Research & Development
Researching to improve how people interact with search technologies is a key value in Sease.
Let’s explore briefly the current areas of interest.
Areas of interest
Machine Learning Integration
Machine Learning is a branch of Computer Science that studies ways to attribute the ability to learn to computers without explicitly programming them.
Basically a system aim to be able to update itself, based on past experience, to perform better its task.
A search engine is a natural fit for machine learning integration, it can benefit from learning in a lot of different areas :
– understanding better the semantic of the documents of the corpus
– improving the understanding of natural language to support advanced queries
– improving the understanding of what is relevant given a certain request.
In particular Sease currently focus on:
Learning To Rank
Learning To Rank is the ability to learn how to rank the search results coming from a query, based on training data collected from past user interactions.

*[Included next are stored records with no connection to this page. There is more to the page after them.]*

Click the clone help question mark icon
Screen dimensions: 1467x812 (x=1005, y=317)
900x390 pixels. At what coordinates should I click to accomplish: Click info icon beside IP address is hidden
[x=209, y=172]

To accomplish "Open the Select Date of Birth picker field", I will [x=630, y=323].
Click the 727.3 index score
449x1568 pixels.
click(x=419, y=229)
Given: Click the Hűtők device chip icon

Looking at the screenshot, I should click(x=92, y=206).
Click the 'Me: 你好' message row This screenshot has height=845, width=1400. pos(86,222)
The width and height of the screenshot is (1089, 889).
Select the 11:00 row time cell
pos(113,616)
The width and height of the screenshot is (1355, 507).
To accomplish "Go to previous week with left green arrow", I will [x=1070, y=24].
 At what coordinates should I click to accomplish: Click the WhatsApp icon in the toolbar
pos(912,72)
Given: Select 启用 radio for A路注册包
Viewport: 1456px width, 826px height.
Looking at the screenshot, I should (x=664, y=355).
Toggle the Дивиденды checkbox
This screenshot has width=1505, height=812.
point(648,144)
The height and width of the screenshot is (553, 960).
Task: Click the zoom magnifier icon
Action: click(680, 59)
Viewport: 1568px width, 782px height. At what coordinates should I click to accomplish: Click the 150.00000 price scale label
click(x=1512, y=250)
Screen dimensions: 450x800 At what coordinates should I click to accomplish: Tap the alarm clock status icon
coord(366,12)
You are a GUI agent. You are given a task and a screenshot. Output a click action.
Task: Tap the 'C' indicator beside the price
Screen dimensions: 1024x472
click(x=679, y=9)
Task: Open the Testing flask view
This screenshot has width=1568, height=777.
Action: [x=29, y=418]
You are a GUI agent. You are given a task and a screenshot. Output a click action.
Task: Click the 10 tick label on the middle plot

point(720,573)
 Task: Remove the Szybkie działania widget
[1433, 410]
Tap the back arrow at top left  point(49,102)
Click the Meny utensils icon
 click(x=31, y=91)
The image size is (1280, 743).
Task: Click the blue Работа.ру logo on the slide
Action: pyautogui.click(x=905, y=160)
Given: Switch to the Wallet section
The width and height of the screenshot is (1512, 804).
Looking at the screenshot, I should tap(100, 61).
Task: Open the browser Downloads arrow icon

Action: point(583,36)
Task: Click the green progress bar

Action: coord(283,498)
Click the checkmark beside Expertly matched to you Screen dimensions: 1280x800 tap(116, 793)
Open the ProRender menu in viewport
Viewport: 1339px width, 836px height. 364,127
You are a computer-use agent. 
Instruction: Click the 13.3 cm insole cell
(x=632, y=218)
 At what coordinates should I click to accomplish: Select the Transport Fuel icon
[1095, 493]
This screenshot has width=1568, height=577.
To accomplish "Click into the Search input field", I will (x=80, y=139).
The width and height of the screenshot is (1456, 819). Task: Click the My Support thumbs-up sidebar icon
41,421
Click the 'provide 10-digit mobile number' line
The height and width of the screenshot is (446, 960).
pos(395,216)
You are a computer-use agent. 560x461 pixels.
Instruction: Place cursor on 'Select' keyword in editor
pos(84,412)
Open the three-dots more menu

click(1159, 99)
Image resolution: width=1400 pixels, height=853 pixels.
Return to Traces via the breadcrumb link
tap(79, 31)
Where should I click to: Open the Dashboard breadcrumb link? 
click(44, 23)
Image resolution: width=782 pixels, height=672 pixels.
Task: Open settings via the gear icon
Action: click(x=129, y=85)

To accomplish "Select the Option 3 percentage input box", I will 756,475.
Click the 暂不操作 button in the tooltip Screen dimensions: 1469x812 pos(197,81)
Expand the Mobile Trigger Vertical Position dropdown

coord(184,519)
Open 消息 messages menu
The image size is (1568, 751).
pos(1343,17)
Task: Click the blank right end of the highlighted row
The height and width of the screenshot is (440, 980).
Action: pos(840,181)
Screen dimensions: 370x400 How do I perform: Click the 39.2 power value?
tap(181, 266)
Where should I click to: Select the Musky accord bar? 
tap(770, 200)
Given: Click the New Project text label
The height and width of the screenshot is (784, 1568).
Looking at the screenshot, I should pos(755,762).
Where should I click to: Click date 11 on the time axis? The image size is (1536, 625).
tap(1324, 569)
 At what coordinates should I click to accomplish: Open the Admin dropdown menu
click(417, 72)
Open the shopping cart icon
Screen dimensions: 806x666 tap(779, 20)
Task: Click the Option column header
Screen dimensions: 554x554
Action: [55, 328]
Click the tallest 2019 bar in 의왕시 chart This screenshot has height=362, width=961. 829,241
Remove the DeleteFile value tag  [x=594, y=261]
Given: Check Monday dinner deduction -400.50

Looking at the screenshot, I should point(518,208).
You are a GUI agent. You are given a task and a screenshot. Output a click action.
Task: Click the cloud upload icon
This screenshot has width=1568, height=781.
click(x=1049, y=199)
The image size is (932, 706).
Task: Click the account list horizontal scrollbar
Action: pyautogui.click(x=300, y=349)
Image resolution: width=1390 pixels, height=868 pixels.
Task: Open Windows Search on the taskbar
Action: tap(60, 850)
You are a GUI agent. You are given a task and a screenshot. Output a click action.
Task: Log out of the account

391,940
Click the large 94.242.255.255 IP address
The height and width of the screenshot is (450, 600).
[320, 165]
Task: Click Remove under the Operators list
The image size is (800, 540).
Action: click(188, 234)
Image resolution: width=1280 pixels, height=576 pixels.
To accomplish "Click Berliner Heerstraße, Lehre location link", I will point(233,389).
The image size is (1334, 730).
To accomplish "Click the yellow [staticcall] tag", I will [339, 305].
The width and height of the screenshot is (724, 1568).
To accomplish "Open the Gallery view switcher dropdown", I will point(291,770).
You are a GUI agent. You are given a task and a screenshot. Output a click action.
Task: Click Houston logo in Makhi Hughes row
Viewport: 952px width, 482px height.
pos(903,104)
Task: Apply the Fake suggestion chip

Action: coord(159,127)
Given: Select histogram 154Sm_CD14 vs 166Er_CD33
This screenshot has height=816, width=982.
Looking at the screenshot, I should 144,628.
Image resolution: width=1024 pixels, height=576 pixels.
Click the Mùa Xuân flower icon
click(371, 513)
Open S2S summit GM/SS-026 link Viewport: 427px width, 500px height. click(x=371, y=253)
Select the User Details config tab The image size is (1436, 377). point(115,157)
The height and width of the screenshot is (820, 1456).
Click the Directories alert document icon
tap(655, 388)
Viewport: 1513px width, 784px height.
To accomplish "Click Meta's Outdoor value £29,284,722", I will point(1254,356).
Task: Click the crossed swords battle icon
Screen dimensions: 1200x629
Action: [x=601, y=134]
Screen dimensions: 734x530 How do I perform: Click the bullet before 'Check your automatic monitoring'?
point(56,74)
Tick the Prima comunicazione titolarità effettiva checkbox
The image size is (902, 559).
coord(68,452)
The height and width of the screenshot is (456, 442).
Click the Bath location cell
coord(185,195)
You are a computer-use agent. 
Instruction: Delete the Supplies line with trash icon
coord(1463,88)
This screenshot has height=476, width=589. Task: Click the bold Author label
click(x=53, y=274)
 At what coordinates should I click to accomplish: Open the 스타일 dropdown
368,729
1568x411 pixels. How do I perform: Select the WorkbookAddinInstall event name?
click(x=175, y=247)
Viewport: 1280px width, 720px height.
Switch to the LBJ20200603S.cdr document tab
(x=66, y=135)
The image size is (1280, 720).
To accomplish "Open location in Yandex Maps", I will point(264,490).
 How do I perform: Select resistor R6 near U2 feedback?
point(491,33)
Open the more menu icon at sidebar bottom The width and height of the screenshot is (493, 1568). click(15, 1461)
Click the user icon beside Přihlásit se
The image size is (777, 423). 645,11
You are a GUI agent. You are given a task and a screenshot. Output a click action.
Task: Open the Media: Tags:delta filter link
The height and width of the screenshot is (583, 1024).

Integrating Learning To Rank technologies to your search engine passes through different steps:
1) modelling your relevancy problem;
2) identify and engineer interesting features that describe your domain entities;
3) collect training samples (implicit/explicit);
4) select a model and related training algorithm;
5) train the model;
6) integrate the trained model with your search engine (indexing time and query time).
Classification is the task of assigning a category to a document from a set of given categories and training data. The system will learn how to assign a category to a document automatically, based on the provided human examples. Integrating classification algorithms with your search engine can help in categorizing the input content and make it easier to search it later.
Offering personalised Search Results can bring key value to your organization. Personalisation ( in search results) is the ability to provide different ranking, depending on the user who is interacting with the search engine. Different approaches can be used to drive the personalisation, from simple strategies to much more complex. One possible example is content based:
1) define the features of interest for your domain;
2) collect user interactions ( clicks, add to chart, sales);
3) calculate a user profile;
4) boost results empowering results matching the user profile.
Search Quality Evaluation
Evaluation is fundamental in every scientific domain.
Scientists come up with hypotheses to model real-world phenomena, and validate them by comparing their output with observations in nature. Evaluation plays the exact same key role in the field of information retrieval where researchers and practitioners:
– develop ranking models to explain the relationship between an information need expressed by a user (query) and information (search result) contained in available resources (corpus).
– test these models by comparing their outcomes with a collection of observations (implicit/explicit user feedback).
We are actively working on many aspects of the topic(Offline/Online testing, A/B testing, and Interleaving, Explicit/Implicit feedback, Click modeling and relevance estimation) and we contributed important milestones to the community:
Interleaving for Learning To Rank
Interleaving is an online evaluation approach for information retrieval systems that compares ranking functions by mixing their results and interpreting the users’ implicit feedback. We are actively researching the topic and contributed the Interleaving module for Learning to Rank in Apache Solr.
Rated Ranking Evaluator (RRE)
RRE is an open-source relevance testing library for Elasticsearch and Apache Solr that simplifies and standardizes the process of testing your relevance in a Continuous Integration approach, on big numbers of queries and documents and giving the possibility of easily exploring the results on various metrics. You can run the evaluation using command line interfaces, configuring JSON files, and integrating with various java artifacts provided by the framework. This tool is mostly dedicated to Software Engineers.
Rated Ranking Evaluator-Enterprise
RRE-Enterprise is a turnkey solution to help companies addressing the problem of Search Quality Evaluation. It offers you a complete application with a comprehensive User Interface that guides you from collecting the user's feedback and judgments in an intuitive way to the evaluation of your system quality with few clicks.
More than 80% of all potentially usable business information may originate in unstructured form.
Meaningfully structuring content is critical for any domain, Natural Language Processing and Semantic Enrichment is becoming increasingly important to improve the quality of tasks related to information retrieval.With the Semantic Web moving towards full realisation thanks to the Linked Data initiative and with the interest of major search engines in structured data, the search world is finding it more attractive to make its information machine readable and exploit that information to improve search over its content.
Three trends are transforming the face of search:
Autocomplete and spellchecking are now common features, but making use of semantic data makes it possible to offer smarter features, guiding the users to what they want, in a natural way.
Searching not by keyword, but by entities that represent specific concepts in a certain domain.
Leveraging relationships amongst entities: Linked Data datasets (Wikidata, DbPedia….) or custom companies’ knowledge bases.
Identifying similar documents is an ancillary task for a search engine.
Giving in input a seed document and returning a set of similar results is not a trivial task.
More Like This (as it is called in the Lucene world) currently leverages the term frequencies in the seed document in relation with the entire corpus.
This can be improved if we can model the document content extracting the key concepts rather than mere keywords.
A recommender engine is a system that is able to recommend items, even before a user start a search.
Simply giving in input the user identifier, the system is able to provide interesting results.
Search engines are the natural place to build recommenders as a lot of information is already in there, ready to be used.
Collaborative filtering, content based and hybrid approaches are explored to provide the most suitable way to apply to various domains.